Projects

Bringing some ‘real life’ into courses

Projects can be short or long and they may take a full semester or just a few sessions. Whilst they may vary in what they are asking for (a construction, a programmed application, a design, a report or a written proposal, etc.) and on the type and timing of deliverables, projects have one thing in common: they put students in (more or less) real-life situations. Interdisciplinary projects often drive students to exchange views with experts or with fellow students from other disciplines across campus.

Despite their benefits, students can also find projects to be quite challenging:

  • Bachelor students are often used to completing pencil-and-paper type exercises, which are clearly defined and have more or less straightforward solutions. Projects which are closer to real-life situations are often open-ended or ill-defined with multiple possible solutions, each of which can give rise to multiple possible difficulties. This can be a challenge for them.
  • Some students can struggle to manage the autonomy which a project gives them, can fail to manage the project process and find themselves rushing to unsatisfactory solutions at the last minute.
  • Some students can find themselves expending far more time on a project than is justified by the credits.
  • Projects often follow a particular emotional trajectory with students feeling interested and excited at the start, lost and frustrated in the middle and either frustrated or proud (and often exhausted!) at the end.  Students who do not have much experience of projects can blame the teacher for their frustrations during the project rather than seeing this as a normal part of the life-cycle of a project.

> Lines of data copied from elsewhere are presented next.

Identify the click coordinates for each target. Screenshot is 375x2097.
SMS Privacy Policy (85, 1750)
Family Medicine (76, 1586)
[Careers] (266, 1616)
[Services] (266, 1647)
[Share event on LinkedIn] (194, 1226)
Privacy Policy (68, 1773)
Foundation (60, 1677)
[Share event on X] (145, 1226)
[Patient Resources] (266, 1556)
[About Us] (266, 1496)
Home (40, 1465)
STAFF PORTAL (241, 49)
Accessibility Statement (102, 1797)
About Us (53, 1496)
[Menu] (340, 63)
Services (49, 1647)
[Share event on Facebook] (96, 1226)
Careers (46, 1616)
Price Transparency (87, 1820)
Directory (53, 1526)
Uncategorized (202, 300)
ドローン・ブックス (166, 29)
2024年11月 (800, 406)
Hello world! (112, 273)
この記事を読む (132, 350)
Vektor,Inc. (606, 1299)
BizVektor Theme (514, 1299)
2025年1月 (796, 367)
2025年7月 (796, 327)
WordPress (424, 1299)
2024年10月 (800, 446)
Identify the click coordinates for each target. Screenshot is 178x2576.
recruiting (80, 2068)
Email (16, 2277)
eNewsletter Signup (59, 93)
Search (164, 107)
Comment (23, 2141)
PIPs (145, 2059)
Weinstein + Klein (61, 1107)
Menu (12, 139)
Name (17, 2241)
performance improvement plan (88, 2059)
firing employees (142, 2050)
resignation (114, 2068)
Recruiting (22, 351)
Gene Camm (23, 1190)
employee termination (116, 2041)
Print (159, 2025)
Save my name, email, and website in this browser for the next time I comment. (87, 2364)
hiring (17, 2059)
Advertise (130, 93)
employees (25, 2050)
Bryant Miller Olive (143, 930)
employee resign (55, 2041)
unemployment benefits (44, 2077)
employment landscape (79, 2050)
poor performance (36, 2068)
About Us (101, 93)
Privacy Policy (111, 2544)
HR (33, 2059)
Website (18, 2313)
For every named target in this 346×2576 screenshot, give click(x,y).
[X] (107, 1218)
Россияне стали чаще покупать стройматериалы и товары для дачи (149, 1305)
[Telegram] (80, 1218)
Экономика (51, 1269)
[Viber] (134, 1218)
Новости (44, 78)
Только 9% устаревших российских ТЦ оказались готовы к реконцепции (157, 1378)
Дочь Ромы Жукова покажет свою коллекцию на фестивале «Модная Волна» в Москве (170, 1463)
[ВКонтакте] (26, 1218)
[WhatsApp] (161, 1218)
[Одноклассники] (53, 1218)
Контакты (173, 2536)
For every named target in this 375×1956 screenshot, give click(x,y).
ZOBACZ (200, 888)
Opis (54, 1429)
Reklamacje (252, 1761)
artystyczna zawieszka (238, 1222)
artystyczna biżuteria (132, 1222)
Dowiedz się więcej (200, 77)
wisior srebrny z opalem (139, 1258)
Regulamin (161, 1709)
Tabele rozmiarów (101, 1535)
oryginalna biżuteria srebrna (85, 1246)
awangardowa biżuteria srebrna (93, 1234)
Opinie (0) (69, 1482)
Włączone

The following advice may help in organising a project course:

  • Put in place a structure to help students to cope with the “cahier de charge”.  This may mean giving them a very clear outline of what is expected. Where that is not possible (such as in open-ended design or research projects) having a process in place, where students can validate their project plan at an early stage may help them cope with the uncertainty.
  • Students – especially in the Bachelor programme – may benefit from having clear milestones in place which will allow them to manage their time better.
  • Clarify for students what the goals of the course are. For example, if the project is ill-defined because students are expected to learn how to deal with ill-defined problems, then tell them that. While it may not stop them being frustrated, it will at least help them to understand that their frustration is not simply due to bad organisation on behalf of the teacher. Likewise, if they know that one goal of the project is that they learn to be autonomous, then they are more likely to understand why the teacher does not give them a straight answer to many of their questions.
  • In your discussions with them, draw their attention to the emotional and organisational stages of a project. This can help them realise that frustration and feeling lost can be a normal part of a project’s development.
  • If your students have difficulties working as a team, you can encourage them to watch the videos and to read the documents created to help them tackle team-work challenges on http://te.epfl.ch (in French).

In the early stages of a project, you might want to set times for debriefing with groups. This can prevent students from wasting time “hanging around”, while trying to catch the lecturer or assistant.